Uma crônica sobre sofás que evaporam e a instabilidade leve do cotidiano moderno
Marx disse isso sobre o capitalismo. Bauman reciclou a ideia na modernidade líquida. Mas foi no meu apartamento que a frase finalmente fez sentido.
Foi num domingo de sol que o sofá sumiu. Estava lá no canto da sala, como sempre. Bege, meio torto, cheio de história e farelos de bolacha. Mas sumiu. Evaporou. Puf.
No início, achei que fosse distração. Talvez tivesse ido parar no quarto, na cozinha ou, quem sabe, dado um pulinho até o mercado. Mas não. O sofá havia se desmanchado no ar. Literalmente.
“Tudo que era firme, fixo e confiável começou a se desfazer. Inclusive minha paciência.”
Na terça, foi à geladeira. Na quarta, a estante de livros. Na quinta, uma tia-avó.
Tudo o que era sólido na minha casa. Móveis, memórias, móveis com memórias, tudo começou a se dissolver como algodão-doce em boca de criança.
Pedi ajuda.
A vizinha sugeriu feng shui. Um amigo falou em uma praga hereditária. Minha terapeuta disse que era simbólico. Aparentemente, tudo que eu construí estava perdendo sentido. Virei uma metáfora ambulante e nem percebi.
No domingo seguinte, o chão deu uma fraquejada. Tive que andar na pontinha dos pés pra não cair no abismo que se abriu no corredor.
Na segunda, resolvi encarar a realidade. Fui até o espelho. Olhei bem fundo nos olhos de quem restava ali.

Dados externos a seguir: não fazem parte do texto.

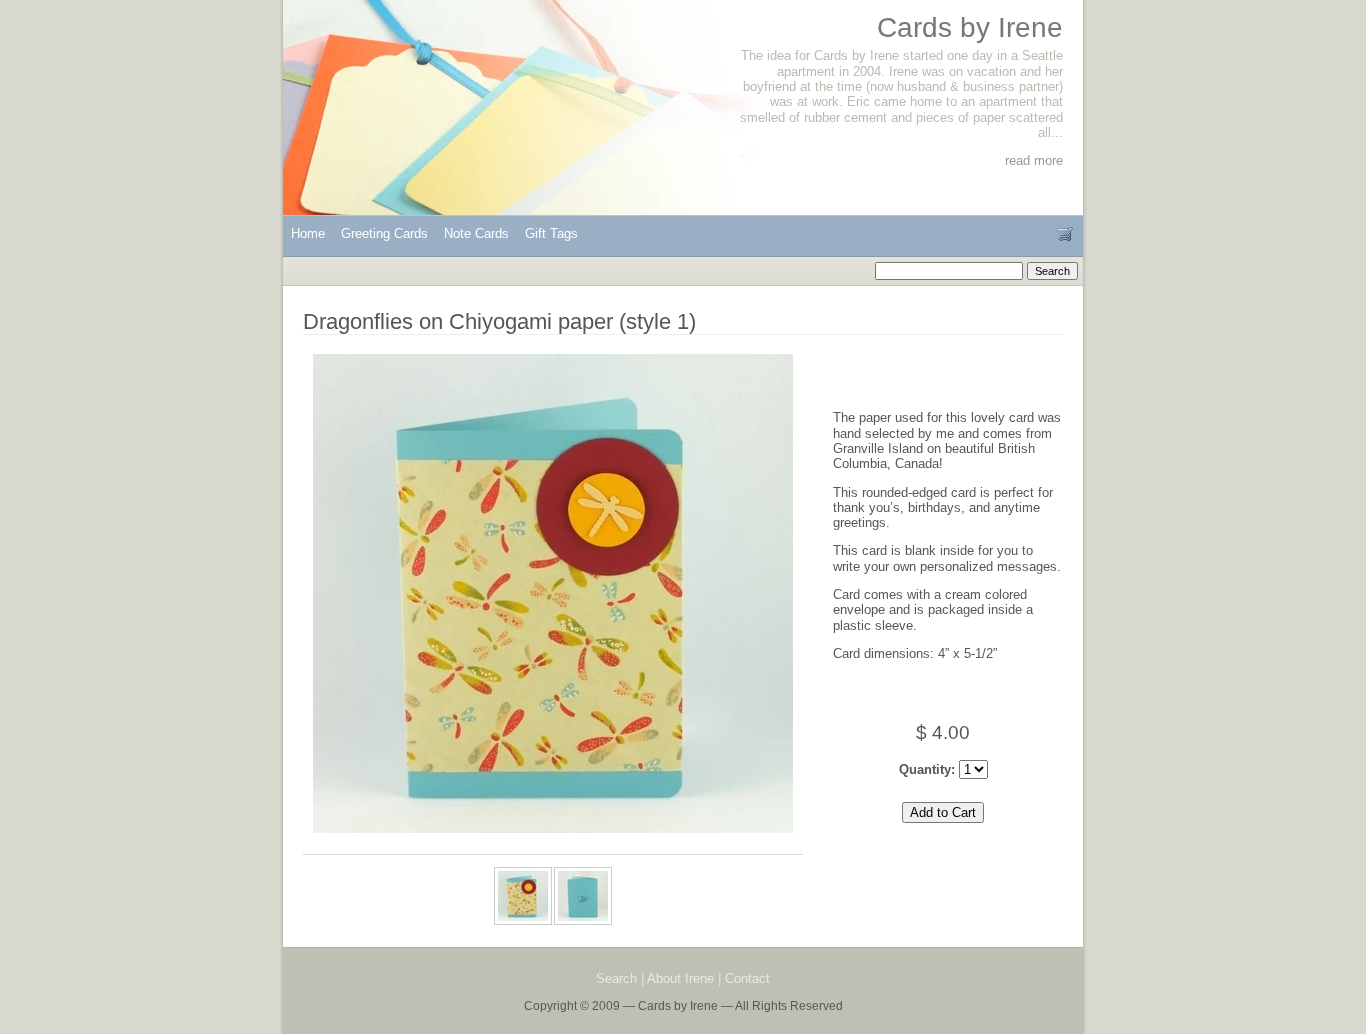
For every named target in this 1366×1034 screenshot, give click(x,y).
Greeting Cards (384, 233)
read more (1034, 160)
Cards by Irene (970, 27)
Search (616, 978)
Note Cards (476, 233)
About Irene (680, 978)
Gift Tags (551, 233)
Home (308, 233)
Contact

E, sem aviso, o espelho também evaporou.
Fiquei sem sofá, sem geladeira, sem passado e sem reflexo. Mas ainda com café, porque, felizmente, ideias absurdas não evaporam tão fácil.
Então sentei no ar, preparei um café imaginário e escrevi essa crônica. Antes que o papel e a caneta sumissem também.